## Problem requirements
Rewrite every item below, replacing "Viewport" with "Window size" wherever it occurs and leaving all other text unchanged.

## Provided information
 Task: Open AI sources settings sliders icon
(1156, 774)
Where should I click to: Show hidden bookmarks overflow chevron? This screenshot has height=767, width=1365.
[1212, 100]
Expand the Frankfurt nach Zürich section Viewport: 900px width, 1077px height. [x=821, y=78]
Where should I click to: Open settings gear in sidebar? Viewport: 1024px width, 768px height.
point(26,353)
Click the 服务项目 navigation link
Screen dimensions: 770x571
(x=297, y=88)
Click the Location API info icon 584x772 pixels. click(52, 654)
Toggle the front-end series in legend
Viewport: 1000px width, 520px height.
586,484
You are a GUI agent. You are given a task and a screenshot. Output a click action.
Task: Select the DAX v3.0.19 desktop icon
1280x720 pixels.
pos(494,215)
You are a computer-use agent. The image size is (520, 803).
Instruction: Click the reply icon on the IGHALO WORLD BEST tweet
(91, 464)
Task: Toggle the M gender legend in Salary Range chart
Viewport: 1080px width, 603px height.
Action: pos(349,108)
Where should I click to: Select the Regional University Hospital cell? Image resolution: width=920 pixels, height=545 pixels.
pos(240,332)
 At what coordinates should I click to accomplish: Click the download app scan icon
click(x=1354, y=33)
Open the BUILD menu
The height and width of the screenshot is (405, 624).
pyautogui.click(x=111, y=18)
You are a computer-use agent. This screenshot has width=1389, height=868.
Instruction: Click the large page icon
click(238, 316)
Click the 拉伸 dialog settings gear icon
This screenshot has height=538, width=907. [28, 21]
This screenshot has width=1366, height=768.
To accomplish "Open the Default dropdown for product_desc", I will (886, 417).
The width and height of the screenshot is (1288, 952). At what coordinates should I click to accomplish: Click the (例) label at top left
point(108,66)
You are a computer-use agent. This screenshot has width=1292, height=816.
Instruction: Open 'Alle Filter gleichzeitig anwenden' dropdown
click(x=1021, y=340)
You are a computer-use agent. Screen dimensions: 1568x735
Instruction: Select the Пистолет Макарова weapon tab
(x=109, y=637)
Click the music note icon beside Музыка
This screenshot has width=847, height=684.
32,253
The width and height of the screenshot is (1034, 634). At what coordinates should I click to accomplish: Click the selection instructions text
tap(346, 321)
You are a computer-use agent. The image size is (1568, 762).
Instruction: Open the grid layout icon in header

## The response
 Task: Open AI sources settings sliders icon
(1156, 774)
Where should I click to: Show hidden bookmarks overflow chevron? This screenshot has height=767, width=1365.
[1212, 100]
Expand the Frankfurt nach Zürich section Window size: 900px width, 1077px height. [x=821, y=78]
Where should I click to: Open settings gear in sidebar? Window size: 1024px width, 768px height.
point(26,353)
Click the 服务项目 navigation link
Screen dimensions: 770x571
(x=297, y=88)
Click the Location API info icon 584x772 pixels. click(52, 654)
Toggle the front-end series in legend
Window size: 1000px width, 520px height.
586,484
You are a GUI agent. You are given a task and a screenshot. Output a click action.
Task: Select the DAX v3.0.19 desktop icon
1280x720 pixels.
pos(494,215)
You are a computer-use agent. The image size is (520, 803).
Instruction: Click the reply icon on the IGHALO WORLD BEST tweet
(91, 464)
Task: Toggle the M gender legend in Salary Range chart
Window size: 1080px width, 603px height.
Action: pos(349,108)
Where should I click to: Select the Regional University Hospital cell? Image resolution: width=920 pixels, height=545 pixels.
pos(240,332)
 At what coordinates should I click to accomplish: Click the download app scan icon
click(x=1354, y=33)
Open the BUILD menu
The height and width of the screenshot is (405, 624).
pyautogui.click(x=111, y=18)
You are a computer-use agent. This screenshot has width=1389, height=868.
Instruction: Click the large page icon
click(238, 316)
Click the 拉伸 dialog settings gear icon
This screenshot has height=538, width=907. [28, 21]
This screenshot has width=1366, height=768.
To accomplish "Open the Default dropdown for product_desc", I will (886, 417).
The width and height of the screenshot is (1288, 952). At what coordinates should I click to accomplish: Click the (例) label at top left
point(108,66)
You are a computer-use agent. This screenshot has width=1292, height=816.
Instruction: Open 'Alle Filter gleichzeitig anwenden' dropdown
click(x=1021, y=340)
You are a computer-use agent. Screen dimensions: 1568x735
Instruction: Select the Пистолет Макарова weapon tab
(x=109, y=637)
Click the music note icon beside Музыка
This screenshot has width=847, height=684.
32,253
The width and height of the screenshot is (1034, 634). At what coordinates should I click to accomplish: Click the selection instructions text
tap(346, 321)
You are a computer-use agent. The image size is (1568, 762).
Instruction: Open the grid layout icon in header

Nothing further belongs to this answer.